Should this not be computing the output of g when it has an argument of f(x) ? Tobz1000 (talk) 17:01, 19 May 2009 (UTC)

They can be composed in either order, but the one you propose would match the second paragraph and the image better, so I swapped them. — Carl (CBM · talk) 17:32, 19 May 2009 (UTC)

For instance, the functions f : X → Y and g : Y → Z can be composed by computing the output of g when it has an argument of f(x) instead of x.

Shouldn't that last bit be instead of y, now that the example has been changed? I don't feel qualified to make an edit, but I conferred with a friend and we agreed that it seemed like the anecdote was g(f(x)), where f(x) replaces y in g(y). GeoffHadlington (talk) 03:27, 29 August 2013 (UTC)

I've rephrased it. The "instead of" was confusing to interpret. — Quondum 06:52, 29 August 2013 (UTC)

## Semicolon for functional composition

A further variation encountered in computer science is the Z notation: is used to denote the traditional (right) composition, but ⨾ (a fat semicolon with Unicode code point U+2A3E[2]) denotes left composition.

The unicode notation is left untranslated on my computer, even though I have Unicode Arial which works well most of the time. I suggest that someone with knowledge of this add an explanation about where to get the font that would render this symbol.
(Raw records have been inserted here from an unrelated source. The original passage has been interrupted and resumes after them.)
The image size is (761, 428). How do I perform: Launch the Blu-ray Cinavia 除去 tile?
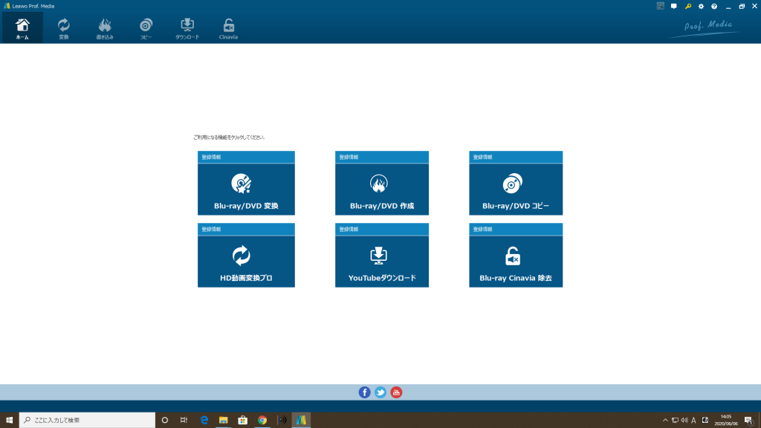(x=515, y=262)
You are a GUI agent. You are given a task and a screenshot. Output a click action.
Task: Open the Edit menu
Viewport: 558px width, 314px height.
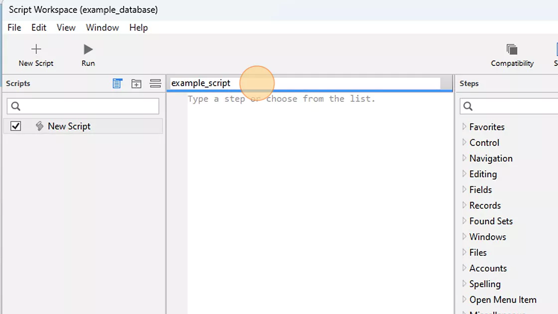(x=38, y=27)
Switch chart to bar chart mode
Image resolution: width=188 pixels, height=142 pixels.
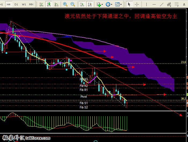click(41, 4)
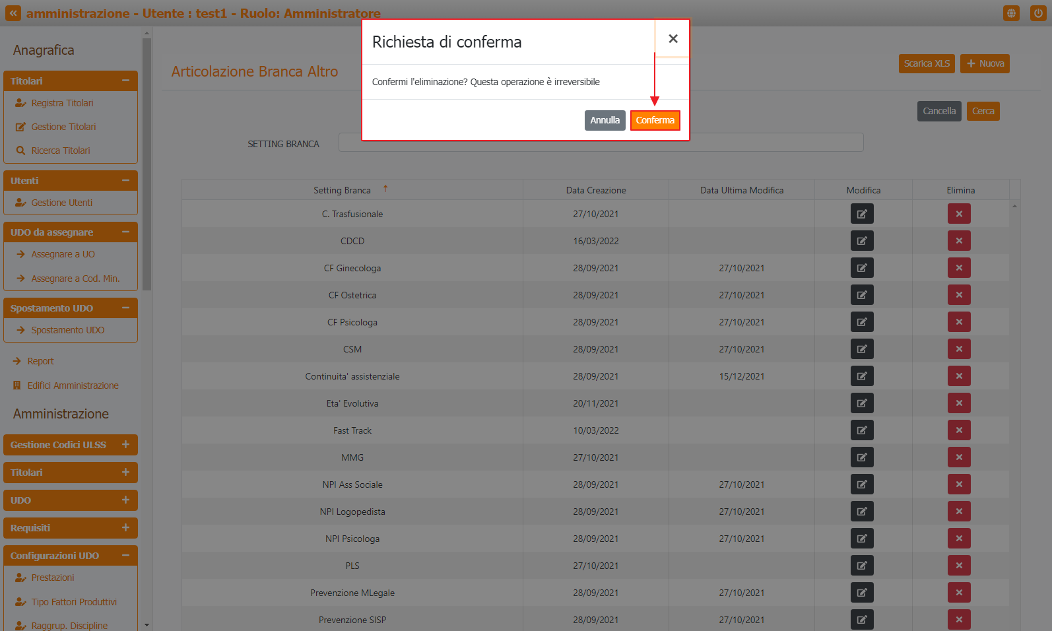Expand the Gestione Codici ULSS section
Image resolution: width=1052 pixels, height=631 pixels.
[x=125, y=445]
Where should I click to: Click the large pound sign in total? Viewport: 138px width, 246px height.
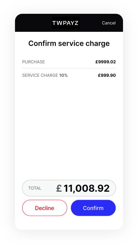59,188
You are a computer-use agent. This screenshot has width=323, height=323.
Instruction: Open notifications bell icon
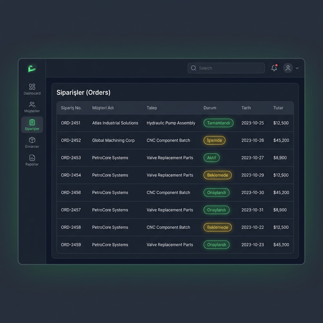coord(274,68)
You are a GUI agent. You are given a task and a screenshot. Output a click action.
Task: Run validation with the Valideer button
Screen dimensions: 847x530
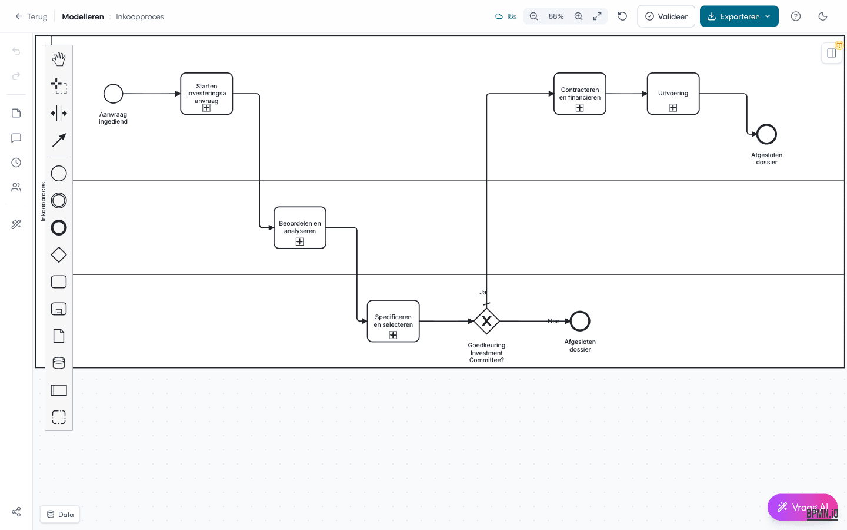[x=666, y=16]
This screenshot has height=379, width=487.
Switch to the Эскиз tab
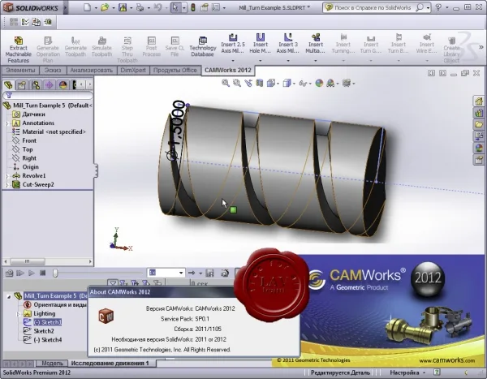(x=53, y=71)
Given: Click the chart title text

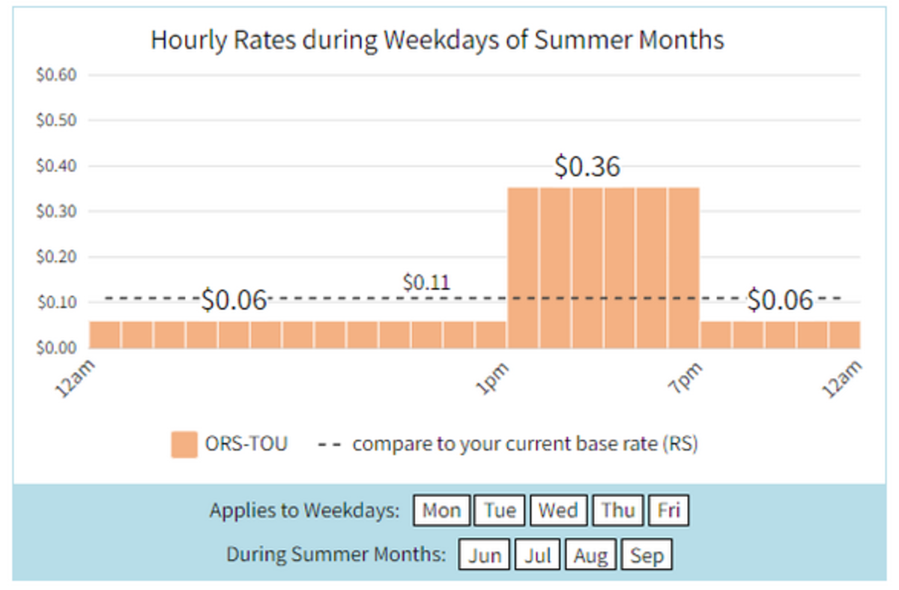Looking at the screenshot, I should coord(438,40).
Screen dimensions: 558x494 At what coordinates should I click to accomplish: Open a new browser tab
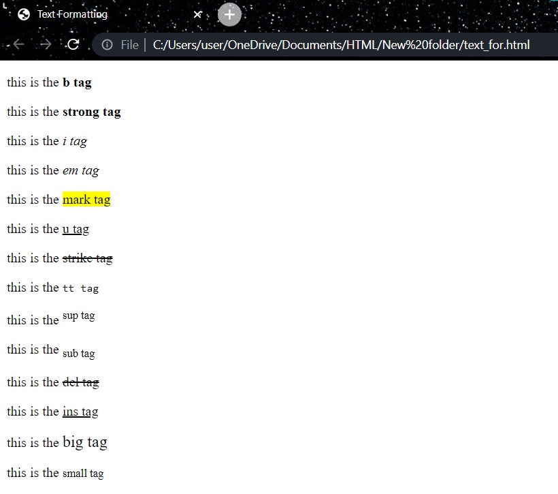[229, 14]
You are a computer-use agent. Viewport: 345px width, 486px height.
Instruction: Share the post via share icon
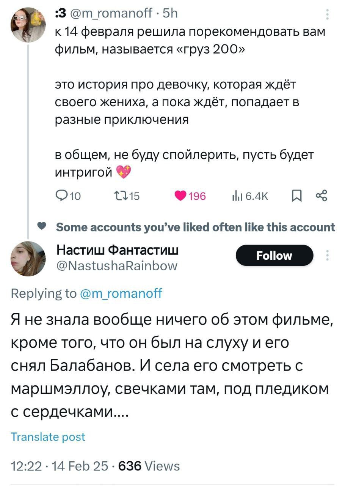pyautogui.click(x=321, y=196)
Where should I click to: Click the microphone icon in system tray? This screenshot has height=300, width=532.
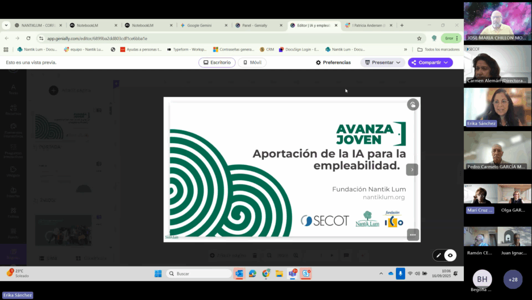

Better yet, why not just refer to it as ";"? The details of Z code is a very special subject that may not belong in this article. SixWingedSeraph (talk) 14:58, 31 August 2009 (UTC)

Cambria (typeface) has it (because is M\$'s math font). JMP EAX (talk) 06:24, 24 August 2014 (UTC)
You can find a [partial] list of fonts that support it here. The article now mentions the semicolon too. JMP EAX (talk) 06:38, 24 August 2014 (UTC)

## Function composition always associative?

The statement that function composition is always associative is obviously false. The referenced page on associativity gives serveral examples of non-associative functions, including substraction over the integers and cross product of vectors. —Preceding unsigned comment added by 132.198.98.23 (talk) 22:54, 23 March 2010 (UTC)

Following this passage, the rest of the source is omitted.